Patrick Pizzella, confirmed by the Senate in May, will head a Management Review Board established earlier this month by Labor Secretary Elaine Chao. The board, which will include assistant secretaries from Labor's larger agencies, will coordinate and oversee agency management practices and address agency program plans and results, budgets and funding requirements, and human resources management.
In particular, the Management Review Board will coordinate execution of a number of key laws, such as the Government Performance and Results Act, the Clinger-Cohen Act, the Government Paperwork Elimination Act and the Federal Financial Management Improvement Act.
Labor created the board, along with the new Performance Review Board and Executive Resources Board, with Bush's government reform plans in mind. Bush's "Implementing Government Reform" agenda calls for integrating performance and budgeting, expanding competitive sourcing, strengthening agency workforces,improving financial management and advancing e-government.
"We want to ensure [that] the president's agenda and the secretary's areas of emphasis are being implemented departmentwide," Pizzella said. "We take seriously the responsibility we have while here to manage the public's assets."
Pizzella said smooth management is a top priority at Labor. "[Chao] wants us to run the department efficiently, and the Management Review Board will be a key tool in doing that."
Labor's Technical Review Board, formed in 1999, will be responsible for identifying and recommending IT capital planning improvements, agency and IT investments, and common IT issues for the Management Review Board.
Chris Wye, director of the National Academy of Public Administration's Center for Improving Government Performance, said Bush has left it up to individual agencies to decide how to implement his management ideas.
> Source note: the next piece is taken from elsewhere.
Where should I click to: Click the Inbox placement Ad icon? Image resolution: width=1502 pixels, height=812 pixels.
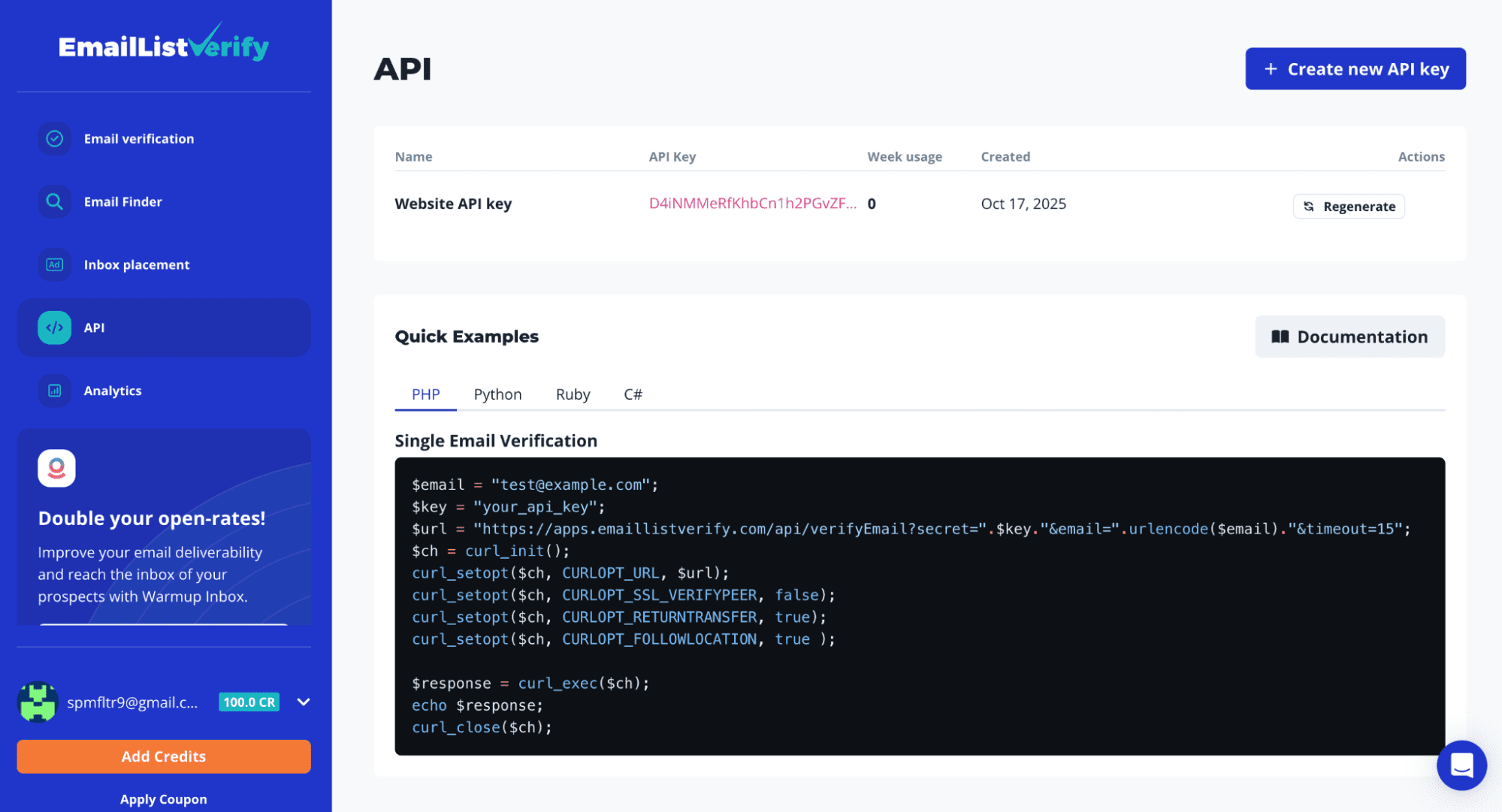pos(54,265)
"They are not looking for a cookie-cutter approach," Wye said. "My understanding is they are giving wide latitude for secretaries to take individual paths to achieving these results."
Wye said a number of departments have contacted him to inquire about joining the center's Performance Consortium, which assists agencies in implementing GPRA. "They want to know what approach their colleagues are taking and what they're learning," Wye said.
Pizzella said the board's oversight of IT initiatives will help ensure that IT is used wisely, and because the board will be composed of members from a number of departments across Labor, an agencywide, cross-cutting approach to IT will result. Labor had already been working toward buildinga common IT architecture and systems, he said.
"This will reinforce those efforts and make sure we eliminate duplication and avoid wasteful spending decisions," Pizzella said. "We're trying to be sure that we don't misspend money on technology and that we have a coordinated approach to these systems and [the] architecture we do employ."
The use of electronic signatures and modern financial management systems are two major IT initiatives under way at Labor, he said.
The Management Review Board will meet at least once a month and initially will have about 14 members, Pizzella said.